Asynchronous Stochastic Block Coordinate Descent with Variance Reduction
This work addresses scalability issues in large-scale optimization for machine learning practitioners, offering incremental improvements in asynchronous parallel methods.
The paper tackles the problem of optimizing composite objective functions common in machine learning and computer vision by proposing an asynchronous stochastic block coordinate descent algorithm with variance reduction (AsySBCDVR), achieving linear convergence for strongly convex functions and sublinear for general convex functions, with near-linear speedup on shared-memory systems.

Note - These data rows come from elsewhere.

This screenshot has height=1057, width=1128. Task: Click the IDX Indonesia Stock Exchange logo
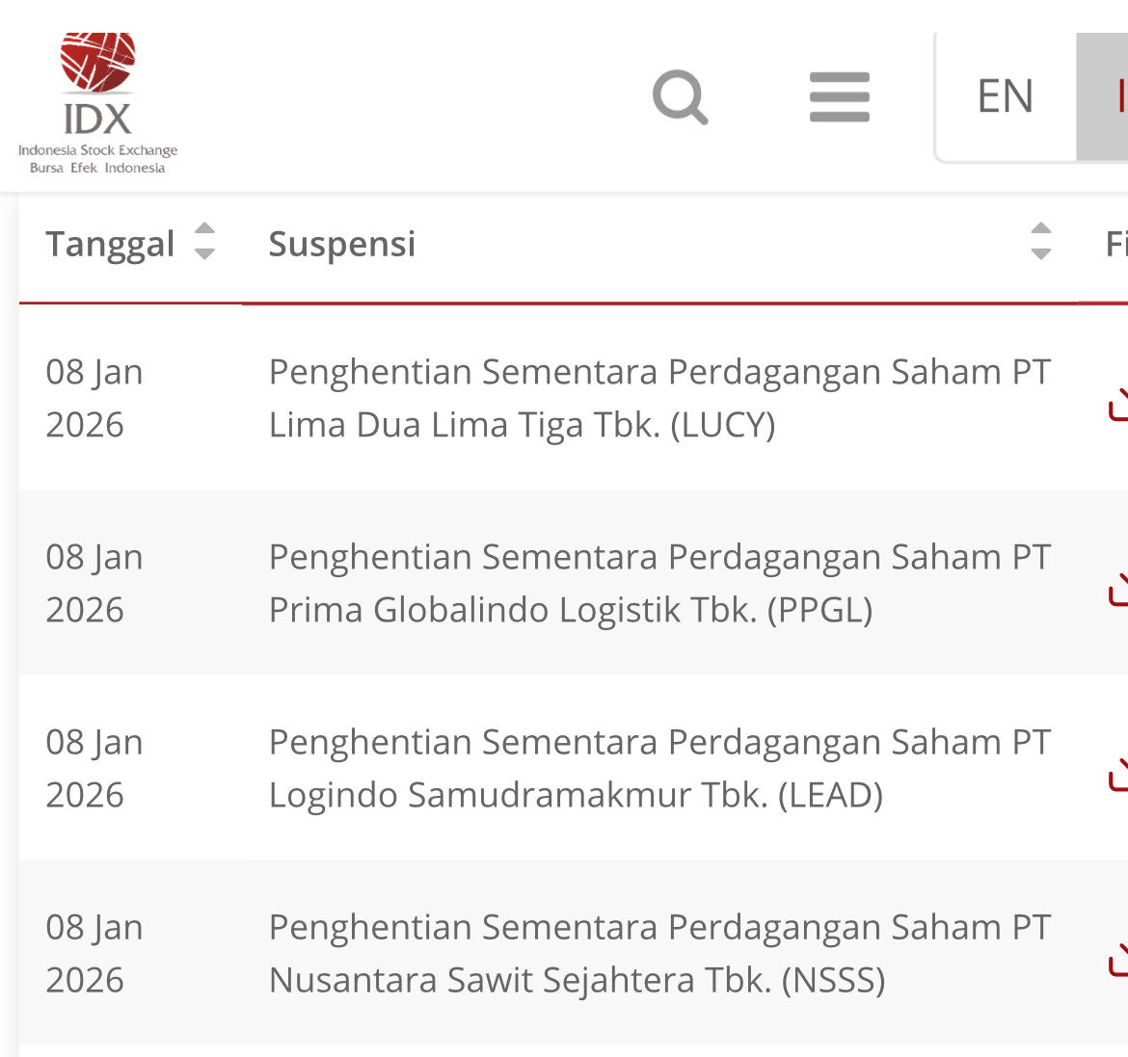pyautogui.click(x=97, y=102)
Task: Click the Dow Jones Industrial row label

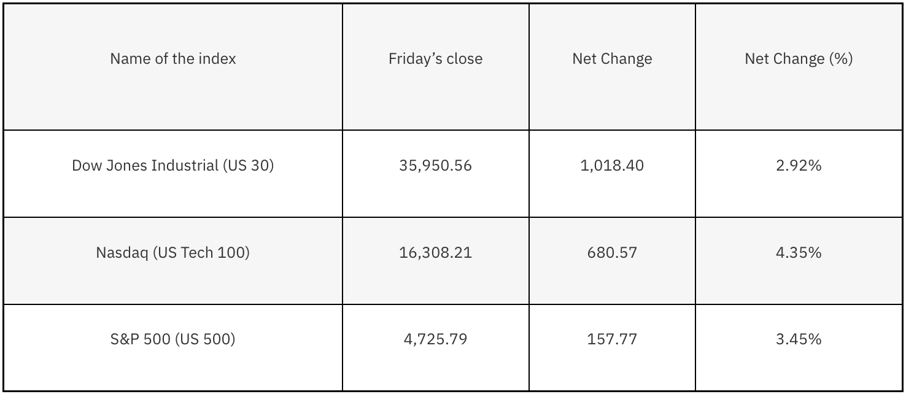Action: tap(172, 166)
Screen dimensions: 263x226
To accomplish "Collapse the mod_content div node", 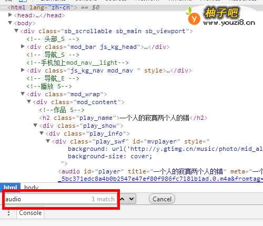I will click(29, 101).
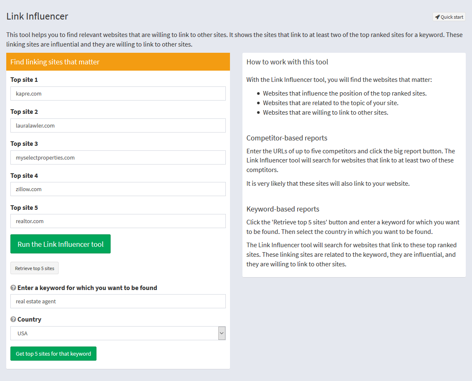472x381 pixels.
Task: Focus the Top site 5 realtor.com field
Action: tap(118, 221)
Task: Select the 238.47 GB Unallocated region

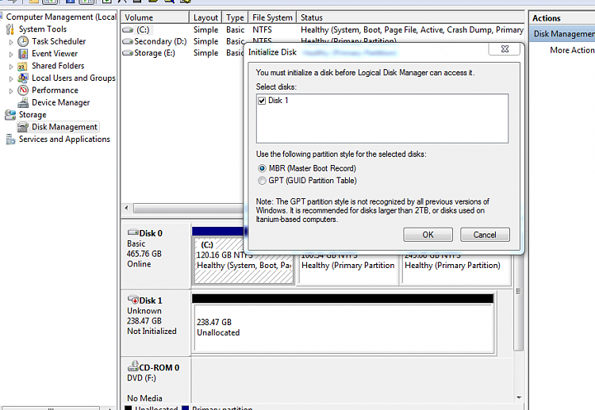Action: (344, 328)
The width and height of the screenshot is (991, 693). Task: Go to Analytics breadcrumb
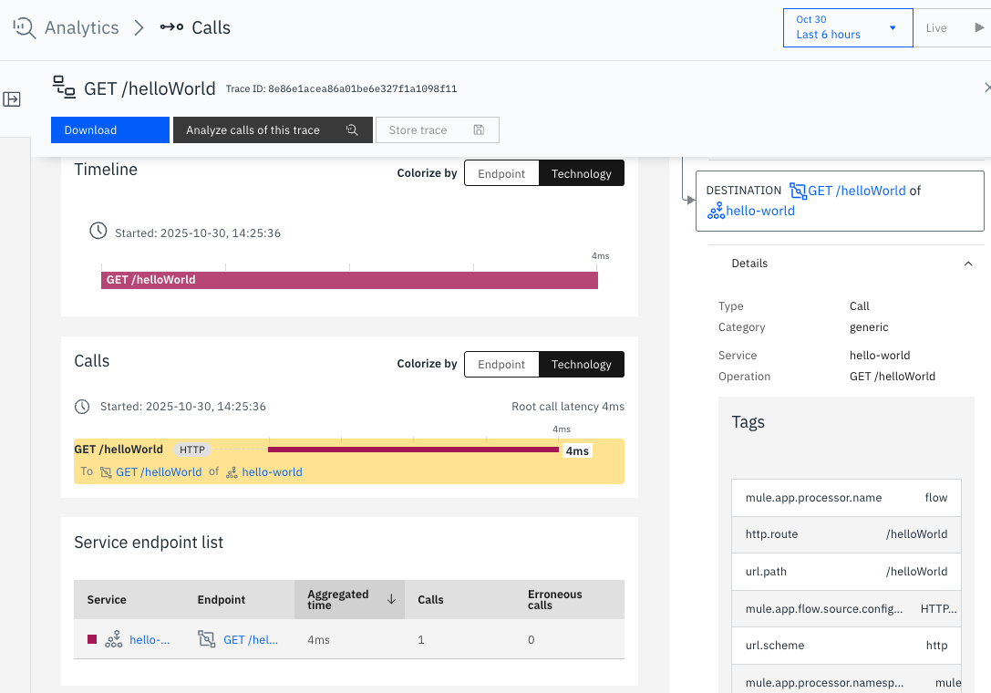coord(81,27)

Asynchronous parallel implementations for stochastic optimization have received huge successes in theory and practice recently. Asynchronous implementations with lock-free are more efficient than the one with writing or reading lock. In this paper, we focus on a composite objective function consisting of a smooth convex function $f$ and a block separable convex function, which widely exists in machine learning and computer vision. We propose an asynchronous stochastic block coordinate descent algorithm with the accelerated technology of variance reduction (AsySBCDVR), which are with lock-free in the implementation and analysis. AsySBCDVR is particularly important because it can scale well with the sample size and dimension simultaneously. We prove that AsySBCDVR achieves a linear convergence rate when the function $f$ is with the optimal strong convexity property, and a sublinear rate when $f$ is with the general convexity. More importantly, a near-linear speedup on a parallel system with shared memory can be obtained.